EXERCISE DESCRIPTION |
Answer these questions from the blog excerpt below:
(a) According to one of Librarian Girl's commenters, to whom is Muzak supposed to appeal?
(b) From where did the writer people-watch in Carytown?
(c) What did Bygones put in its Watermelon Festival window?

QUOTED PASSAGE |
On Muzak: Librarian Girl writes wittily about it, here. One of her commenters writes that it is supposed to appeal to the "perceived customers of the business" -- and even as a retype that, a lightbulb goes on! All this time, I thought Ukrop's was trying to say something about itself: no they nod to us when they choose "80s pop tunes" or whatever that is. I still find it jarring that the alcohol-free, closed-on-Sunday grocery plays music that makes me think of frat parties, but now I get that it's not about them, it's about me.

At the Diamond: RBraves won for us last night, on Library Night! Will they keep it up tonight, when we are invited to the "Governor's Box"??

At the Byrd: Will it be worth $1.99?: The DaVinci Code

Monday, August 07, 2006

Commerce

P predicted the selling of bottled ice-cap-melt water; it'll be a sign of how little The Majority cares that we've ruined an entire planet. Here's Greenland ice cap beer: is that better or worse?

In other commercial news, after a pretty successful East End yard sale, we came back to town for dinner at home and a walk to Gentrification Towne -- er, Carytown. From a table in the window at Bev's Ice Cream, we people-watched. Bygones grabbed this summer's hot pirate theme for their Watermelon Festival window -- a pirate chest of melons. A woman in a turquoise blue dress took some photos (or video?) from the Byrd's marquee and climbed back in the balcony-level window. The new New York Deli had customers; one in the window had placed her Vera Bradley bag for all to see how Nice a restaurant it is now. A Byrd ticket taker came outside to scope out a tandem bicycle chained to a sign post.

DATA LISTING |
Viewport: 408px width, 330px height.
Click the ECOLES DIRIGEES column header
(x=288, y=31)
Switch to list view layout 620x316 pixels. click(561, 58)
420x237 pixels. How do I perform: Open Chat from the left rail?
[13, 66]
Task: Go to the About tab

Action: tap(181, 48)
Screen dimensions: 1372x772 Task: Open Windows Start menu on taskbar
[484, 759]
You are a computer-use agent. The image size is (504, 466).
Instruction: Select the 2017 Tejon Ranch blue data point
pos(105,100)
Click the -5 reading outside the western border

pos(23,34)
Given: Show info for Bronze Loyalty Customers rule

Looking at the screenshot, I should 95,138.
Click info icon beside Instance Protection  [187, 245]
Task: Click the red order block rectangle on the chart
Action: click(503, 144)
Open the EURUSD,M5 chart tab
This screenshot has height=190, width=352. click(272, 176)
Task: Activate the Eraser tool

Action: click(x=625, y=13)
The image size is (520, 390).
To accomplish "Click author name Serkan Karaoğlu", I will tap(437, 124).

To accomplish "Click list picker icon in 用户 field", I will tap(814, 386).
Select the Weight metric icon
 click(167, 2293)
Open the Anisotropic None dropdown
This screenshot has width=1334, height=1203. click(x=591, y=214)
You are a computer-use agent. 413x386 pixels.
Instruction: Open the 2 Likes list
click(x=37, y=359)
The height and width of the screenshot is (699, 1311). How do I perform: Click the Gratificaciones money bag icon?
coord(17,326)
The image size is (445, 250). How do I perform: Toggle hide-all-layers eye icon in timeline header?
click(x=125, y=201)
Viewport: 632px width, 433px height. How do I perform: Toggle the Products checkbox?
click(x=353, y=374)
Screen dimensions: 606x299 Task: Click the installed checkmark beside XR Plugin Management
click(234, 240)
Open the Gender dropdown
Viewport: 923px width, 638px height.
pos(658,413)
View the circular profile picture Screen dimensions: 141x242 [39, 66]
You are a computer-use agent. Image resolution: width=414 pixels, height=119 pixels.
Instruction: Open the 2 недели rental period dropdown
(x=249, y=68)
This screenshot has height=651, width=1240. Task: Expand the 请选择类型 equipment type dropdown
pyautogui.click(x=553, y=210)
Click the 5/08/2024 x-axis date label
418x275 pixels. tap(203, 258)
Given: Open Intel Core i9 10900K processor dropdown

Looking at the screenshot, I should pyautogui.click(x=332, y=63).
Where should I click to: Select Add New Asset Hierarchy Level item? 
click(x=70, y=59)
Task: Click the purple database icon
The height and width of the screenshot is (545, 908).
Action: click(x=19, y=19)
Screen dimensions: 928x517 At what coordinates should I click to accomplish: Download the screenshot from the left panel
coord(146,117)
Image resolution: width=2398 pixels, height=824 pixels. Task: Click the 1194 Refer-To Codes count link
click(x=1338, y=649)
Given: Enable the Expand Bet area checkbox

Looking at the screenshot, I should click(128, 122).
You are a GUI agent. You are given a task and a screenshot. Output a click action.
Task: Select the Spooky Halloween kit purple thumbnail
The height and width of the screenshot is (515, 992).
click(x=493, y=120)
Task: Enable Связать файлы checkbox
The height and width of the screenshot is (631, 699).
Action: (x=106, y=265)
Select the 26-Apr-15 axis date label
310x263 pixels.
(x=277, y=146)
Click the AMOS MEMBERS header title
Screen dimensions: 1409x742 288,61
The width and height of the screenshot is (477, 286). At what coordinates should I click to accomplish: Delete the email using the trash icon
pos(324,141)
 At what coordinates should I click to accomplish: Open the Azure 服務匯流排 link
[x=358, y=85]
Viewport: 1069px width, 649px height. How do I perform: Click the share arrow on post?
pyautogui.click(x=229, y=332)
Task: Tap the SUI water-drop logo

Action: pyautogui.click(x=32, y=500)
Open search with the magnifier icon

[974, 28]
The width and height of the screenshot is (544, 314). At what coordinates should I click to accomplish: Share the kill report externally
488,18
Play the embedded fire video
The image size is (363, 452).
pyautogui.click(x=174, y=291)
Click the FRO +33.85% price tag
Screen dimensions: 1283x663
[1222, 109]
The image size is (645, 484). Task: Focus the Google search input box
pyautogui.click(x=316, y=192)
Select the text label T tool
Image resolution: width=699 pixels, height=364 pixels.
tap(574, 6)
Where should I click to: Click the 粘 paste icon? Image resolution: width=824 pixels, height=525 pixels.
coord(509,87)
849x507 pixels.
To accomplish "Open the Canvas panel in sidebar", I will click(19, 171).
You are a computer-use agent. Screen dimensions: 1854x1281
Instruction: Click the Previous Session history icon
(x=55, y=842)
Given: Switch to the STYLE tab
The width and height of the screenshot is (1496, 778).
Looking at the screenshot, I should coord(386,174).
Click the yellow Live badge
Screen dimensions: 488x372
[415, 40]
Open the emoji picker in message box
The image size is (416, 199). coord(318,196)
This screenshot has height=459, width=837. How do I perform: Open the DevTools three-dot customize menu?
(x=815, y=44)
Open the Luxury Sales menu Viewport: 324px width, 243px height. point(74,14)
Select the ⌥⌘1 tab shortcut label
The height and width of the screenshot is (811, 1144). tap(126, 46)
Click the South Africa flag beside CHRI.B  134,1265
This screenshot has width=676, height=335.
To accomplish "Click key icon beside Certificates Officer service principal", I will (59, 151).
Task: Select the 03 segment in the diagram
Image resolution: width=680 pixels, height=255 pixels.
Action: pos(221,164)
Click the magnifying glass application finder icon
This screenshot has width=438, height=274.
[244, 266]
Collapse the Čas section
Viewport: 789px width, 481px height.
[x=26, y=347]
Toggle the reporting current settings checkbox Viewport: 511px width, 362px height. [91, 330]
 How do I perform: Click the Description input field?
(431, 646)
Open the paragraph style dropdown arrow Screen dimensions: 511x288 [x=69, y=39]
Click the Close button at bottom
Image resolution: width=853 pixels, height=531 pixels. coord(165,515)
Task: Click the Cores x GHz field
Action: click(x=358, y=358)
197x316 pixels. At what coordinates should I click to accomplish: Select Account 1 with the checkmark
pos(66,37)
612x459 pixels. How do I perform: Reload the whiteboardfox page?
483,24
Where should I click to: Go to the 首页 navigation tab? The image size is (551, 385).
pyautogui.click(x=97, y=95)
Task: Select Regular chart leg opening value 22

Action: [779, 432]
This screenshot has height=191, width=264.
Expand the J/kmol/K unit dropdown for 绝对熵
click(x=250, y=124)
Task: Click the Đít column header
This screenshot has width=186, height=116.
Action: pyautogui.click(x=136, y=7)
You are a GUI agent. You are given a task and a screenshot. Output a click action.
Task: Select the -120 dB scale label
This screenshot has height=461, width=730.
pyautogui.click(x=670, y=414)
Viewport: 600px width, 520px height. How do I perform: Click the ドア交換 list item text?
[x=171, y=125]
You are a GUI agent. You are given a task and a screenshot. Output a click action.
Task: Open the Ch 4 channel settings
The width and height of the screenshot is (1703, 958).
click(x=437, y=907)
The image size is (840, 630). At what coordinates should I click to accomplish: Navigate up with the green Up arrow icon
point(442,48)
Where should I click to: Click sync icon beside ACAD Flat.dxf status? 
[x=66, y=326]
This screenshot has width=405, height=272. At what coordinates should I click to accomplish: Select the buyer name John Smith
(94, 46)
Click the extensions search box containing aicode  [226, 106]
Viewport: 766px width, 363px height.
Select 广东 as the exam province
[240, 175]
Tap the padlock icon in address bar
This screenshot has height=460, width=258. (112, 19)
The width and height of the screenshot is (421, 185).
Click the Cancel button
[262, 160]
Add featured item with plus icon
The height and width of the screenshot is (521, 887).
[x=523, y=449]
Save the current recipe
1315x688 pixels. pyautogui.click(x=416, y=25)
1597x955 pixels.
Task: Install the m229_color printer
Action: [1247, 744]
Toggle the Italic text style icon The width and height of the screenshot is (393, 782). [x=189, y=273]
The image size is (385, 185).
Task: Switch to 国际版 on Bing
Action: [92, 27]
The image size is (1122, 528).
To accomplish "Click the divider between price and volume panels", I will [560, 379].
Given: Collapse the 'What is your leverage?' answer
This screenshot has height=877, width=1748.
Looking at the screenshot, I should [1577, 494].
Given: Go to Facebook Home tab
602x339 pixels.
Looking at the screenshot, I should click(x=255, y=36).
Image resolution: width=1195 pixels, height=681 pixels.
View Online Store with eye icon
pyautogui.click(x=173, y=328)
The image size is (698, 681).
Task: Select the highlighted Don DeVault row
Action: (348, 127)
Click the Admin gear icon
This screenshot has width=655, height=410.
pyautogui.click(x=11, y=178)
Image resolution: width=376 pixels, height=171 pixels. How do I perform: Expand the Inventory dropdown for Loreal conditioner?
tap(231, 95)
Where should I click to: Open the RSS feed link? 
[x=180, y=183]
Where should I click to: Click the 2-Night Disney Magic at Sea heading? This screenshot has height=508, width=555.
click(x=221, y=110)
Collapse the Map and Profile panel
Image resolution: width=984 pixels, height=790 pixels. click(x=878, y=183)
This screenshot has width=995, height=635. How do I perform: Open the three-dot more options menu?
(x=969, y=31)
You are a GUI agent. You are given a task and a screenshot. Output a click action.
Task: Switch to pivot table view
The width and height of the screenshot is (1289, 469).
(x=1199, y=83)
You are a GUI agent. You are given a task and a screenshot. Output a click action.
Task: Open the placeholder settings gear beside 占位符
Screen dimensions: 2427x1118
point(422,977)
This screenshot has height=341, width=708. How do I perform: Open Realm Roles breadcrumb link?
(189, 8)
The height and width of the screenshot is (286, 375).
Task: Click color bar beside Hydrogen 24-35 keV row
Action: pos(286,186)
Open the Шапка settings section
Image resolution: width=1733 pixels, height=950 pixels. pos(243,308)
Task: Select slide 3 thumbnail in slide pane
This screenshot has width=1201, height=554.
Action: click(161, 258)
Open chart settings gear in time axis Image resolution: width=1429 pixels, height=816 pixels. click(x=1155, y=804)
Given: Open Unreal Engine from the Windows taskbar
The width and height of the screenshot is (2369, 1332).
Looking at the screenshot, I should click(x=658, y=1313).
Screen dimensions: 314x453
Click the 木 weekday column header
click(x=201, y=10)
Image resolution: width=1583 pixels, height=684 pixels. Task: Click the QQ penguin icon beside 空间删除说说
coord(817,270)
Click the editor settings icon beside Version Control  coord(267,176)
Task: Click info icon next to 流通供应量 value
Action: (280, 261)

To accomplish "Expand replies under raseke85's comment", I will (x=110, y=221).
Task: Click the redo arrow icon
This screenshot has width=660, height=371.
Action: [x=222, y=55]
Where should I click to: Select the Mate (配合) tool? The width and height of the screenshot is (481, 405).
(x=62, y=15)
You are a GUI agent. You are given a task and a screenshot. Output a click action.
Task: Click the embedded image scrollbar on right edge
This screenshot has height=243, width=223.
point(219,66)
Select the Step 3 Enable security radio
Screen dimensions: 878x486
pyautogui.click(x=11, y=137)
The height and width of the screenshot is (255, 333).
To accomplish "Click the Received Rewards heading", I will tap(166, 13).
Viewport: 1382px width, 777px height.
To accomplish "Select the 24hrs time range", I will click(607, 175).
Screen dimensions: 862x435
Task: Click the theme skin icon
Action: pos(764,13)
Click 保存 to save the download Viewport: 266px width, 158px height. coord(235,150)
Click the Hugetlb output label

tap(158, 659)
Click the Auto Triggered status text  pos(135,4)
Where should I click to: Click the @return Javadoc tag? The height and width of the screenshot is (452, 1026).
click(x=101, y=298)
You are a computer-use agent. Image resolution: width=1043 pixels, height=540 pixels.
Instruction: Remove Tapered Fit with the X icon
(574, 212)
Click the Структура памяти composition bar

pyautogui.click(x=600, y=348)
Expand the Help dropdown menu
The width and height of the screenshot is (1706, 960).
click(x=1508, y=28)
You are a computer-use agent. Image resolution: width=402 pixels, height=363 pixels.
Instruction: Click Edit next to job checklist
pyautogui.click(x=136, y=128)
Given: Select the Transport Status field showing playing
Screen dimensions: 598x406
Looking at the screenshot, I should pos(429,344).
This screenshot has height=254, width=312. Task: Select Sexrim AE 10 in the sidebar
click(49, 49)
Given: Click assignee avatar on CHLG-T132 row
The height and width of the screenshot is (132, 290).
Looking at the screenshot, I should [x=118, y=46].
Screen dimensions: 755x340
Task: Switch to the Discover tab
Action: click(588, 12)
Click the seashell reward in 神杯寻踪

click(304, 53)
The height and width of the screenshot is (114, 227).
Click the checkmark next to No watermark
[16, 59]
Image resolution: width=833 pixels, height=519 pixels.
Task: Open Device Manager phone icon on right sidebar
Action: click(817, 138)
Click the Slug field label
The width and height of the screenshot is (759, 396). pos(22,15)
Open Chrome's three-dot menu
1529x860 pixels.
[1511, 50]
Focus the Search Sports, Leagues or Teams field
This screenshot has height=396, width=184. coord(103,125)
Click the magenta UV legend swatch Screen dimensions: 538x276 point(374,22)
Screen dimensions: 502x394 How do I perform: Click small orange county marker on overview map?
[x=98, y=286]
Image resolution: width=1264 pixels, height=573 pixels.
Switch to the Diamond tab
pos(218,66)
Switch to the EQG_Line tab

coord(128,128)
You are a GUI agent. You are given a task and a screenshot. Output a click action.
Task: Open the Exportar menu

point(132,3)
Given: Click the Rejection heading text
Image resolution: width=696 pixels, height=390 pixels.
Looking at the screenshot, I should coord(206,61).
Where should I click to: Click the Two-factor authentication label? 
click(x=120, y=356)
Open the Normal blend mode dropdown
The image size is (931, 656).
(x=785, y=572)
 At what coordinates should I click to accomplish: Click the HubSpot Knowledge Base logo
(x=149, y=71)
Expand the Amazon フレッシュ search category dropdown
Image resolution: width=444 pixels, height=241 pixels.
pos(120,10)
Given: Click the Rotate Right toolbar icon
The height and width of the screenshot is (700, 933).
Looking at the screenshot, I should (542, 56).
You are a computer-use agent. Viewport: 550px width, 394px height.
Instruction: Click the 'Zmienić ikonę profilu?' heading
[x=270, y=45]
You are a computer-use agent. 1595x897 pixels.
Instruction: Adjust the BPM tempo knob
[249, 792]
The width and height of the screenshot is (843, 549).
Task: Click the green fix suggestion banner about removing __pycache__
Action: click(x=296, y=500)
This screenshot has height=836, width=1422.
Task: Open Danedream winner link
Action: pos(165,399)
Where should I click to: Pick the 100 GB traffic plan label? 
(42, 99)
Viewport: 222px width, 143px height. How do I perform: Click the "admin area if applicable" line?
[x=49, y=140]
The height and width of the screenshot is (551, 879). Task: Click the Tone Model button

SOLUTION TO THE PROBLEM |
(a) The "perceived customers of the business."
(b) From a table in the window at Bev's Ice Cream.
(c) A pirate chest of melons, following this summer's pirate theme.